Summer is here, well it’s here for most of the country, summer won’t arrive in Seattle till after July 4th if it arrives at all. Weather aside there is one thing summer brings across the US to all cities, and that is the lack of good television shows.
Just like our nations school children when May and June roll around most television seems to end and the summer crap begins, until the fall when the regular shows return and our nights are once again spent with our eyeballs glued to a screen.
Having not worked in television, I don’t have the real answer for why the arrival of summer is the standard break for tv. My guess however is that Summer is supposed to be a time for families to travel, when children are out of school and staying out late and playing baseball, when the natural order of things shift and television no longer becomes a priority. This is when the networks have decided to give their regular shows a break and inundate us with crap they found laying around the editing room floor and reruns.

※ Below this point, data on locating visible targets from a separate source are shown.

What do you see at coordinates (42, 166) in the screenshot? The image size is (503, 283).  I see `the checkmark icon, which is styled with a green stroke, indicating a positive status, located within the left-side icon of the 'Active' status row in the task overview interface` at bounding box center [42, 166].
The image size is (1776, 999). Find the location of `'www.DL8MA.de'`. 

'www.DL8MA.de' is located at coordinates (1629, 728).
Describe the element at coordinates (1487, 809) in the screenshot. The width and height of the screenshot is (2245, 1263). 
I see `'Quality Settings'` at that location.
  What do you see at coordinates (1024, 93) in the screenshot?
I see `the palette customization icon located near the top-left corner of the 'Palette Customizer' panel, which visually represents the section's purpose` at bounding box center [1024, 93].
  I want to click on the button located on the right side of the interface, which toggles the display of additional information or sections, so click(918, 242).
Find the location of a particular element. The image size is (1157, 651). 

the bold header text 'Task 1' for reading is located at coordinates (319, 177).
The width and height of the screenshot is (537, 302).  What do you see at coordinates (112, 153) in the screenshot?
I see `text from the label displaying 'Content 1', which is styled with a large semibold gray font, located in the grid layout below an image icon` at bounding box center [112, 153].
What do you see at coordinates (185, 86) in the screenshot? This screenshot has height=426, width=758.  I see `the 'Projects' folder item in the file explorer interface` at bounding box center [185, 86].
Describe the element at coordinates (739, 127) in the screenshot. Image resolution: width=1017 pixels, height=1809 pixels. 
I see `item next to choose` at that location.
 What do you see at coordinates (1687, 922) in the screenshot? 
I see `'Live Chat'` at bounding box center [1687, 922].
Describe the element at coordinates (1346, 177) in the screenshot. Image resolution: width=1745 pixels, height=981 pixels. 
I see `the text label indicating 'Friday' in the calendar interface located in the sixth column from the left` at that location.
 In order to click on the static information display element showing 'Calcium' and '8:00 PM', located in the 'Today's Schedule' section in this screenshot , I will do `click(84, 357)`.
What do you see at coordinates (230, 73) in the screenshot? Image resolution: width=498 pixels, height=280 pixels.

I am not a slave to the television schedule as I don’t have cable (not even basic), though I am on some kind of Netflix schedule. For those of you mourning the loss of your shows there is a cure.
Arguably one of the best shows no matter what season it’s in. Louie created by comedian Louis C.K. is hard to describe to someone who either A. is not familiar with C.K.’s humor or B. expects a television comedy to be a laugh riot. One part Seinfeld, one part Curb Your Enthusiasm, and one part gritty indie film. The humor is often dark and sometimes difficult to figure out just where it’s going, but crafted with an expert hand.
The “Louie” character navigates his life full of absurdist humor, simple observations, and arguments with existence. Occasionally the first go around of an episode will leave you confused and it won’t be until the second viewing that the episode clicks for you and suddenly you realize why the first fifteen minutes of the episode were spent focusing on a horrifying depiction of a doctor brought in s catholic school graphically demonstrating just how Jesus was crucified.
Each episode exists in its own reality and there is little or no story continuity and it doesn’t seem to follow any familiar story structure. A splicing together of short vignettes of story, performances in night clubs, conversations with his therapist, and discussions with his friends (who are all notable New York comics). This all seems like a recipe for disaster but in the hands of the ultra talented and passionate Louie C.K. it really sets itself apart as something special.
The show is written, directed, produced, acted, and even edited by C.K. Where normally I would see those credits and immediately cast him aside as an egomaniac who refuses to let others touch his precious product. Louie does it all out of passion and necessity, the pilot was put together on just a $200,000 budget.
My love for the show comes from my identification with Louie. He often seems to go through life awkwardly not quite knowing what to say to people in conversation or other social situations. He makes choices that appear to make little sense to outside observers but total sense to him. He’s a good person but can come off as a complete asshole.
I often feel like that, I suspect that most people can feel that way too and to see a character who embodies that life is refreshing. Louie is a show that takes all the little moments of Louis C.K.’s life and exploits them in brief little hilarious and brilliant moments. This is not just a show that makes you laugh, it truly makes you think.
You can catch Louie when those summer nights have got you down, every Thursday at 10:30 on FX.